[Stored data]
-*-

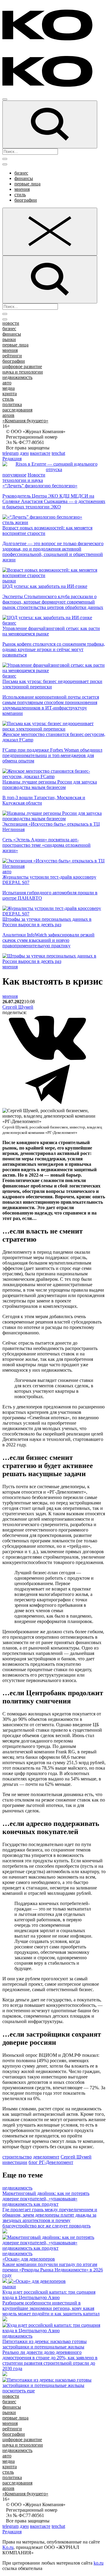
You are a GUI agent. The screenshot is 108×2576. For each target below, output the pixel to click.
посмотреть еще (18, 2390)
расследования (17, 409)
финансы (23, 178)
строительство (17, 2156)
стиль (20, 194)
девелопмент (46, 2156)
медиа (8, 388)
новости (10, 323)
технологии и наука (22, 480)
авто (6, 382)
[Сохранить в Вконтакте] (47, 1058)
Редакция (12, 458)
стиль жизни (15, 522)
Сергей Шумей (17, 1007)
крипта (9, 393)
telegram (10, 453)
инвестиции (14, 2162)
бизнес (21, 172)
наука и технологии (22, 371)
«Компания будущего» (25, 420)
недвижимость (17, 377)
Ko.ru (8, 2547)
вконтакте (40, 453)
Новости (36, 474)
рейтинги (12, 355)
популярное (14, 474)
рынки (9, 339)
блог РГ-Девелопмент (50, 2162)
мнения (22, 189)
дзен (24, 453)
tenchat (58, 453)
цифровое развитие (22, 366)
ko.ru (99, 2562)
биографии (25, 200)
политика (12, 404)
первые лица (27, 183)
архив (8, 415)
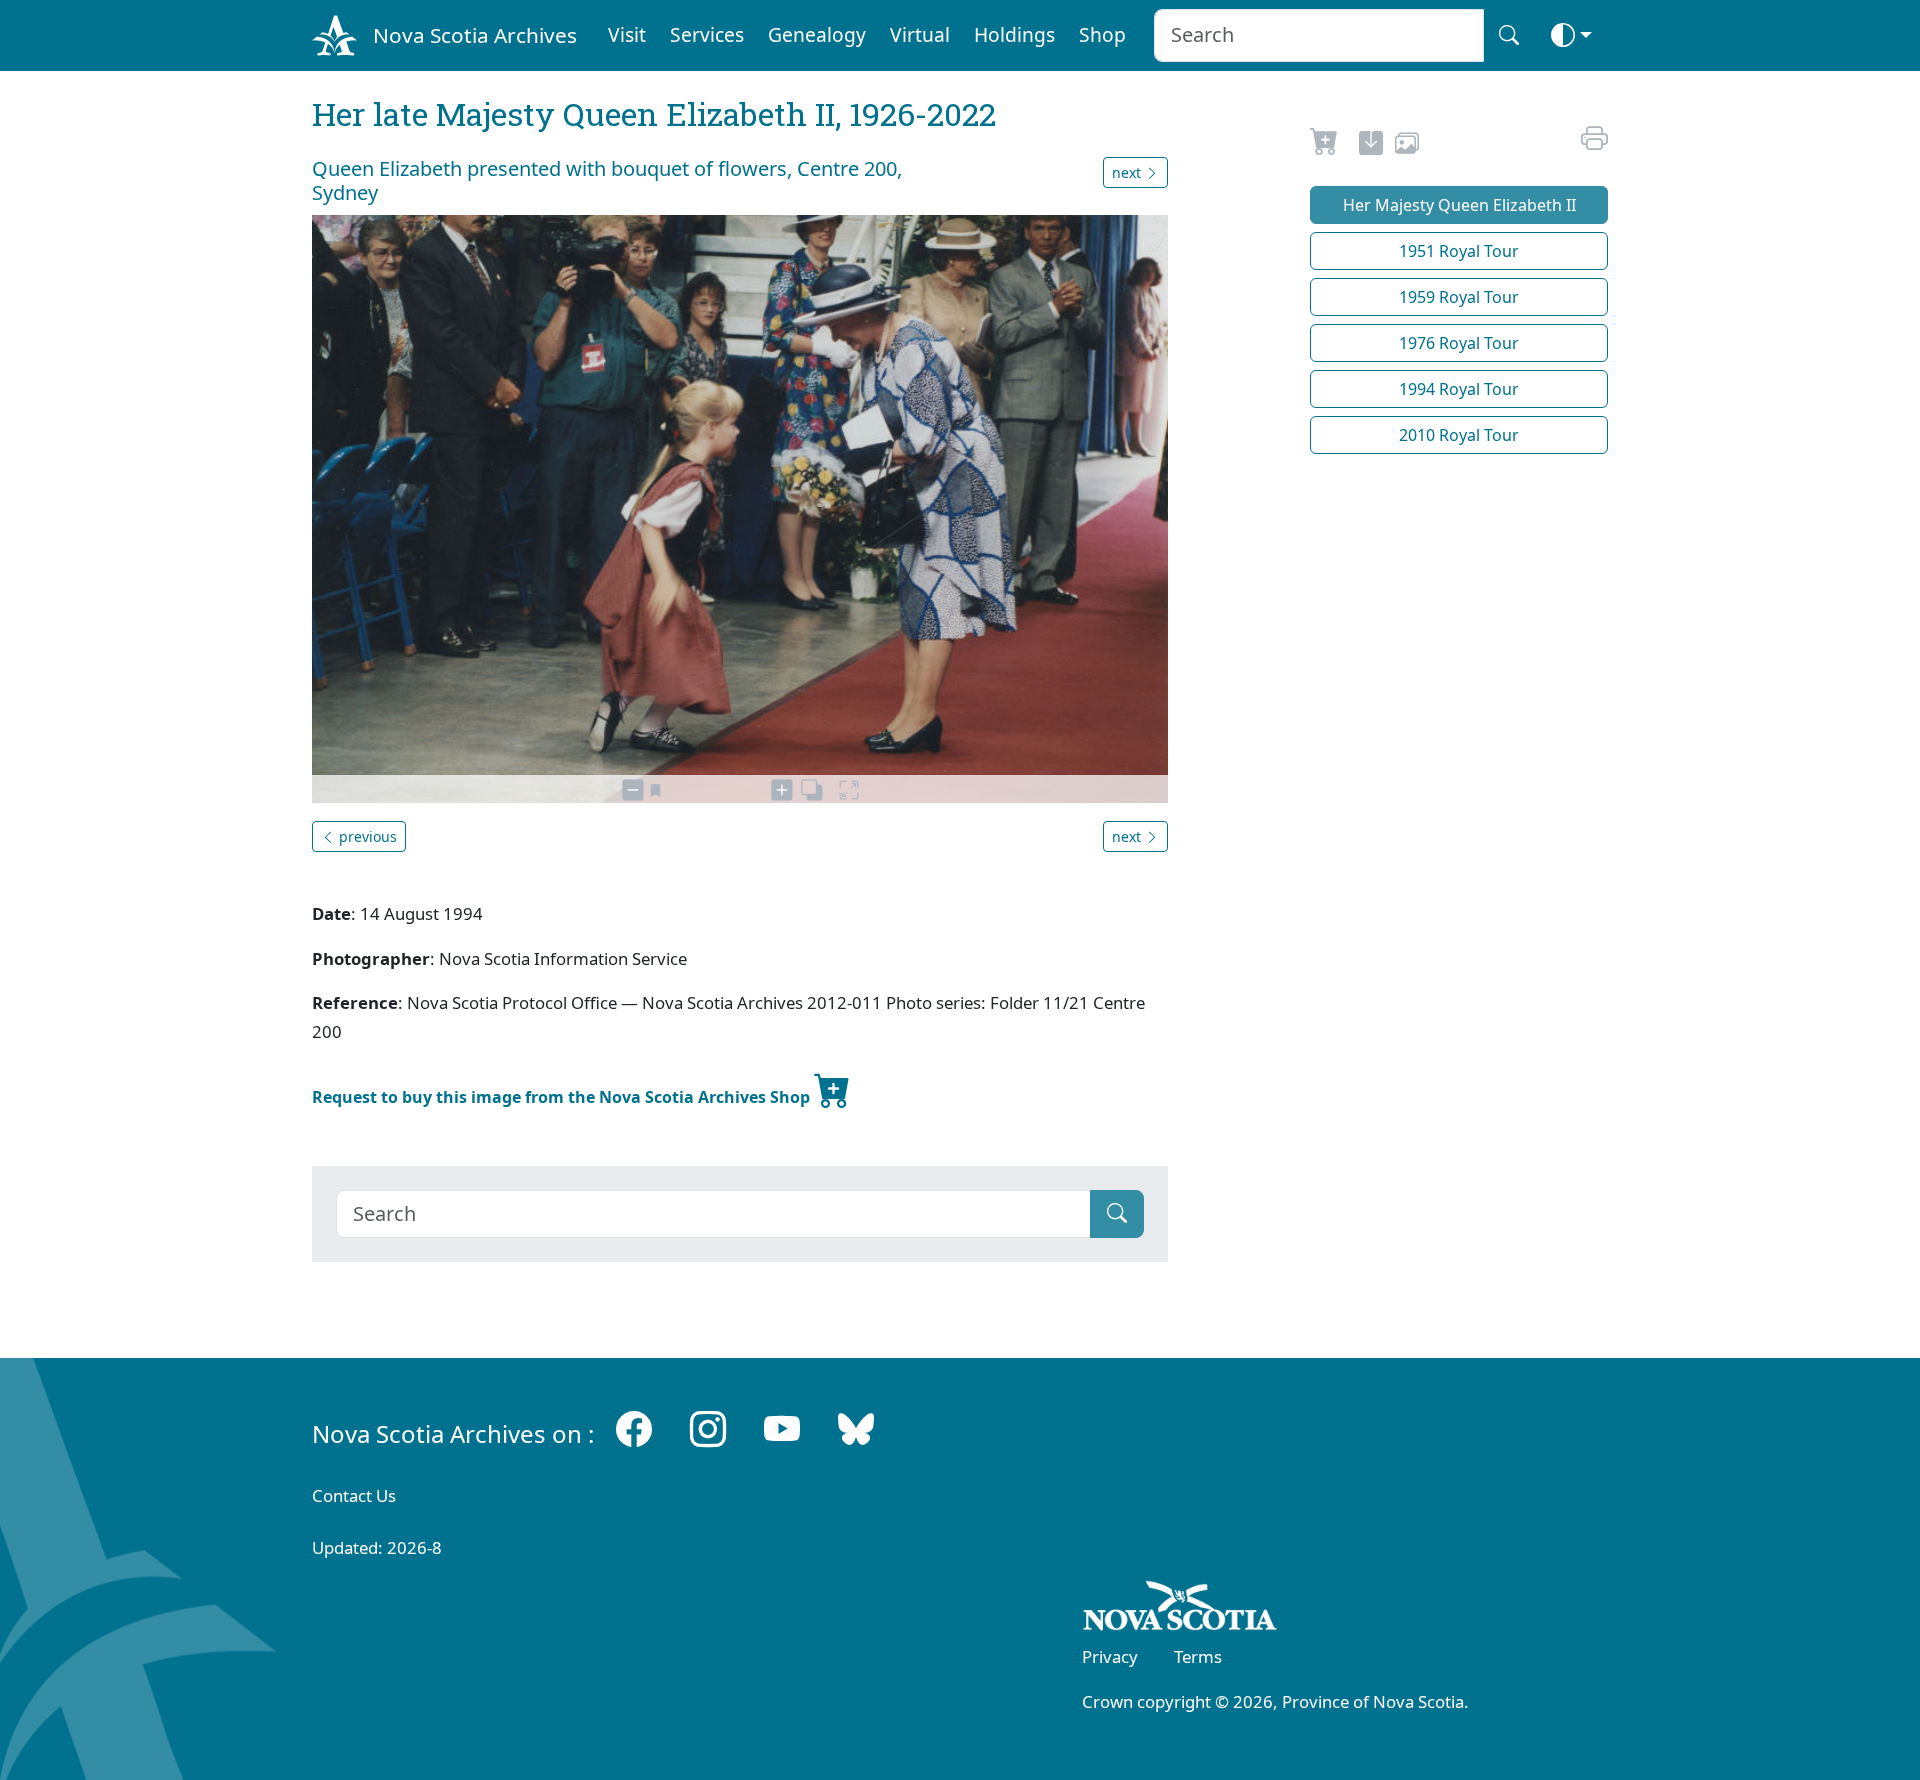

-*-

**Directions:**
Print the stretch of the data from the line with "telegram (10, 453)" through its last line, exactly and with both ends kept. Omit pictures.

**Answer for this exercise:**
telegram (10, 453)
инвестиции (14, 2162)
бизнес (21, 172)
наука и технологии (22, 371)
«Компания будущего» (25, 420)
недвижимость (17, 377)
Ko.ru (8, 2547)
вконтакте (40, 453)
Новости (36, 474)
рейтинги (12, 355)
популярное (14, 474)
рынки (9, 339)
блог РГ-Девелопмент (50, 2162)
мнения (22, 189)
дзен (24, 453)
tenchat (58, 453)
цифровое развитие (22, 366)
ko.ru (99, 2562)
биографии (25, 200)
политика (12, 404)
первые лица (27, 183)
архив (8, 415)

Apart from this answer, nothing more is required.